Bundesnotarordnung
| 4. Teil - Übergangs- und Schlußbestimmungen (§§ 111 - 121) |
Für das Land Baden-Württemberg gelten folgende besondere Vorschriften:
(1) Neben Notaren nach § 3 Abs. 1 können Notare im Landesdienst bestellt werden.
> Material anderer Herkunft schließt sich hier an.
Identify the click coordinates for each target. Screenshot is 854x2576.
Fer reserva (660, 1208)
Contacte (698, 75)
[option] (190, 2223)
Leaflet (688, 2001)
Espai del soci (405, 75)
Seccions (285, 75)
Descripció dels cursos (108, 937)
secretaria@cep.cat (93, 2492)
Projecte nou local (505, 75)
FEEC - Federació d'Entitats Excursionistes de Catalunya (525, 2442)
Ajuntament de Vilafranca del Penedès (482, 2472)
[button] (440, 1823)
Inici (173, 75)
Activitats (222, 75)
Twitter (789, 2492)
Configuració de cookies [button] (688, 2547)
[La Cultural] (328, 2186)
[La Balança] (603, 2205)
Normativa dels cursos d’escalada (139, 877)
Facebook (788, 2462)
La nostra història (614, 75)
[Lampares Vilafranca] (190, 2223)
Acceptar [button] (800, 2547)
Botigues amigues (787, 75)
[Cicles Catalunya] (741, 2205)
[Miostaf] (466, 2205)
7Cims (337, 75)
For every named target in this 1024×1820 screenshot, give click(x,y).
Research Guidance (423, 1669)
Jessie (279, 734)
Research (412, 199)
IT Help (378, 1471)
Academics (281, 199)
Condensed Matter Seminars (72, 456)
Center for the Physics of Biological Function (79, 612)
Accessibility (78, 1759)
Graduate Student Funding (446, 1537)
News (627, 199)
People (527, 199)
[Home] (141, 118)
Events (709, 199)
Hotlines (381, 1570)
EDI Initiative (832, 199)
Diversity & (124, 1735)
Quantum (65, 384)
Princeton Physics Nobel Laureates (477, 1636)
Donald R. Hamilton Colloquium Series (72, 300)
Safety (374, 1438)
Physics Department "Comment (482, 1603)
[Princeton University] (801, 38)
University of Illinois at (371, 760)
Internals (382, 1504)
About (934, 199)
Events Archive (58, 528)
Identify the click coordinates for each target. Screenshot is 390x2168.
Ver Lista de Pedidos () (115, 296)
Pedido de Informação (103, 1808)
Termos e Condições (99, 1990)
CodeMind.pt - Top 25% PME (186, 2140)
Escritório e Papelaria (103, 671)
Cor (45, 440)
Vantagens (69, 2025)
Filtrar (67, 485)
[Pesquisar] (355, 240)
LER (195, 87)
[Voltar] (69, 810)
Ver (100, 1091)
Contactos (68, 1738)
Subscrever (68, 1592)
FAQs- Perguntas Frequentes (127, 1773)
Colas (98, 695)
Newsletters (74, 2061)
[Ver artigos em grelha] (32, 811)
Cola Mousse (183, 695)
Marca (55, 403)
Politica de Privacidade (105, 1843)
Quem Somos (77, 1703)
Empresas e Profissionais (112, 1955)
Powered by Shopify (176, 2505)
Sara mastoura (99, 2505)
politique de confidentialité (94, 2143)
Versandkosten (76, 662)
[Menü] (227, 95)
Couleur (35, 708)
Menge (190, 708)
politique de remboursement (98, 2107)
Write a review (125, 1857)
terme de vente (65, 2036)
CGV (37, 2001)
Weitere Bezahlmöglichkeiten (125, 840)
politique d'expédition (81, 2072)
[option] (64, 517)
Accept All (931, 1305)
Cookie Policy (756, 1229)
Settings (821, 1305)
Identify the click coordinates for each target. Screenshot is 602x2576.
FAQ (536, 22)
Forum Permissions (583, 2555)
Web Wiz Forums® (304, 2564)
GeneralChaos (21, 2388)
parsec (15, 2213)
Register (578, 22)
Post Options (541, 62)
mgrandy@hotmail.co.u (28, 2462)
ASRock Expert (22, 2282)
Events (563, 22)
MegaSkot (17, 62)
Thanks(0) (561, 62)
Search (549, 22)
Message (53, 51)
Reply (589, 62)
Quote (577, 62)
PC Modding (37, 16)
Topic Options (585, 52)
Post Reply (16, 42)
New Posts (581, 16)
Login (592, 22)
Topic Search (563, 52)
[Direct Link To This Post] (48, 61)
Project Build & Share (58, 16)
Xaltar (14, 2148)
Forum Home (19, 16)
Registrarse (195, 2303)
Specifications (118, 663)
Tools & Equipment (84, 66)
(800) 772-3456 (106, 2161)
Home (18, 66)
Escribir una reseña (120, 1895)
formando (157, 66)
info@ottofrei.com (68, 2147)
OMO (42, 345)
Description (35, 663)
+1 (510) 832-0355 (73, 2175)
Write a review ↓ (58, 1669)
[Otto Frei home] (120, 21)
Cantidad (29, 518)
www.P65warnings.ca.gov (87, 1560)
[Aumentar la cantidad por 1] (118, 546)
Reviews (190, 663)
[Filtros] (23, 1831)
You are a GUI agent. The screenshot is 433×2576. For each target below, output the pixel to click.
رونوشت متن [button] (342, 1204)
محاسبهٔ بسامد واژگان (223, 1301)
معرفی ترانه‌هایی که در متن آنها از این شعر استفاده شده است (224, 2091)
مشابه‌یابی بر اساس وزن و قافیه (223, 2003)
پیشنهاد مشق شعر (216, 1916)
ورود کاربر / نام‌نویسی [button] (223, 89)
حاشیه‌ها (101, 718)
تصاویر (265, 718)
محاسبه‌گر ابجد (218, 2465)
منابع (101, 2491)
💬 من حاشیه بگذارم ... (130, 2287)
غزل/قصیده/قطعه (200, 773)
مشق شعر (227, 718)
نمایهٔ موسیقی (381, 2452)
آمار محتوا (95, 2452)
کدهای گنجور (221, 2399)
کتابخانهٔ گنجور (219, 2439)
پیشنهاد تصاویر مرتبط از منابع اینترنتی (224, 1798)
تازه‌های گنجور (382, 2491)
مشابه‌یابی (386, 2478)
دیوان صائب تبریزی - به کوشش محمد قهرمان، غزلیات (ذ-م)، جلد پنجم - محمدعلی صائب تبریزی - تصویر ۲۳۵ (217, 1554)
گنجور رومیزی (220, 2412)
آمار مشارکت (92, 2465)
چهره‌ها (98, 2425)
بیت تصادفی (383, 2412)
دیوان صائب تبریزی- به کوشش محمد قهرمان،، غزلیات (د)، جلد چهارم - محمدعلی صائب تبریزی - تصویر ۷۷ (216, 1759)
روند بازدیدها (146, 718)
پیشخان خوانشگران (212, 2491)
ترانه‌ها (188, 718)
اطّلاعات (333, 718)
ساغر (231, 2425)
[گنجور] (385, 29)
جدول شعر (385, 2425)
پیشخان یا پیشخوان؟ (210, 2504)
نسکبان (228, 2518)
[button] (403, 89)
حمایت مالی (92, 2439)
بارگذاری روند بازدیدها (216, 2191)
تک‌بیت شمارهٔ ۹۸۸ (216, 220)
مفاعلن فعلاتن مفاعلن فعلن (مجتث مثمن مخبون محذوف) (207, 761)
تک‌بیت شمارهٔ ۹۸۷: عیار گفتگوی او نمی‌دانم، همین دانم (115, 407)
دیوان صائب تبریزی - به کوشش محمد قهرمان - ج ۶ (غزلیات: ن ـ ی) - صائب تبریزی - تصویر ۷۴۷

(2) Notare im Landesdienst, die sich um eine Bestellung zum Notar nach § 3 Abs. 1 bewerben, stehen Bewerbern gleich, die einen dreijährigen Anwärterdienst als Notarassessor geleistet haben und sich im Anwärterdienst des Landes Baden-Württemberg befinden. Das Gleiche gilt für Personen, welche die Voraussetzungen für die Ernennung zum Bezirksnotar erfüllen. § 5 Satz 1 zweiter Halbsatz gilt insoweit nicht. § 6 Abs. 3 gilt mit der Maßgabe, dass auch der berufliche Werdegang der Bewerber zu berücksichtigen ist, vor allem die im Justizdienst des Landes erbrachten Leistungen.
(3) Dieses Gesetz gilt für die Notare im Landesdienst nicht. Die Vorschriften über ihre Dienstverhältnisse, ihre Zuständigkeit und das von ihnen bei ihrer Amtstätigkeit zu beachtende Verfahren einschließlich des Rechtsmittelzugs bleiben unberührt.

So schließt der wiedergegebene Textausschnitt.